This past weekend saw the annual central bank conference at Jackson Hole, Wyoming.  The Economic Policy Symposium is one of the longest-standing central banking conferences in the world, bringing together economists, financial markets participants, academics, and central bankers from around the world.    

To foster the open discussion that the symposium is known for, attendance is limited to about 120 people, but due to the importance to the market of better understanding the mindset of key central bankers, media from around the world report on the event.    

This year’s event was different than most as most global central banks went into this meeting thinking about tightening, after more than half a decade of loosening policy.  News articles in the lead up to the event this year focused on what Janet Yellen would say in what may be her last speech at the symposium as the Governor of the Fed, as Trump has been quite vocal about his dislike of Yellen’s actions as a central banker.  The market expectations going into the meeting were high that Yellen would give an indication that tightening was going to happen faster than was being priced in.  

In the end, monetary policy wasn’t a major focus during the three-day gathering.  When it was discussed, the messages from the Federal Reserve and the European Central Bank stressed their gradual approaches to unwinding emergency-era stimulus as global growth picks up.  

Instead policy makers talked at length about the pros and cons of free trade and the safety net created since the 2008 financial market meltdown, which Trump wants to roll back.  Britain’s vote to leave the EU, the growth of populism, and what these may mean for the future of global growth were also focuses of the event.  

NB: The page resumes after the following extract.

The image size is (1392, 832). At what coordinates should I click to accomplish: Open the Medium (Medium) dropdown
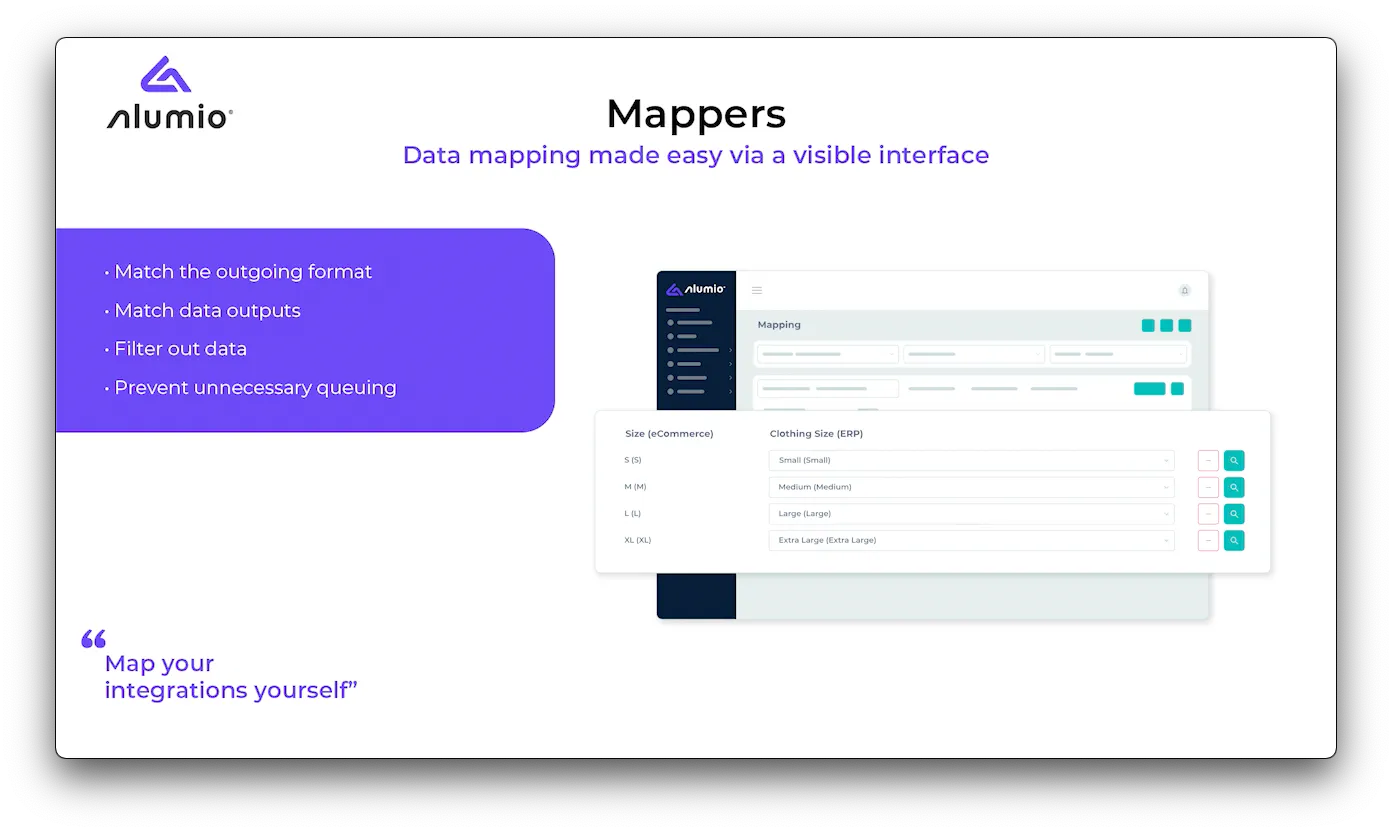972,487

The threat posed by protectionism, which Draghi characterized as a ‘serious risk for continued productivity growth in the global economy’, was a key theme in the meeting, because weak GDP gains curb how high central banks can raise rates, thereby limiting how far they can cut rates to fight a recession in future.  

The global economy is in the best shape in a decade, with the Euro area, the US, and Japan all growing at between 2.0 – 2.2% annualized.   This is slow and steady growth, but given the lack of focus on monetary policy, and the concerns voiced about the headwinds to continued global growth, the market took the meeting as a message that monetary policy from the developed world’s central banks will remain accommodative, and any tightening of these policies will proceed with caution, as central bankers keep an eye on fiscal policy to gauge the direction of global growth.

Chart: US Dollar Index   
big picture 17.08.29

Source: Bloomberg  

With no sign that the Fed is guaranteed to tighten again in 2017, at the time of writing, the US Dollar index has lost 1.2% since the meeting’s start on Friday, contributing to the 11% decline since January of this year.  The market will now focus on economic data releases to see if inflation will start to show signs of increasing.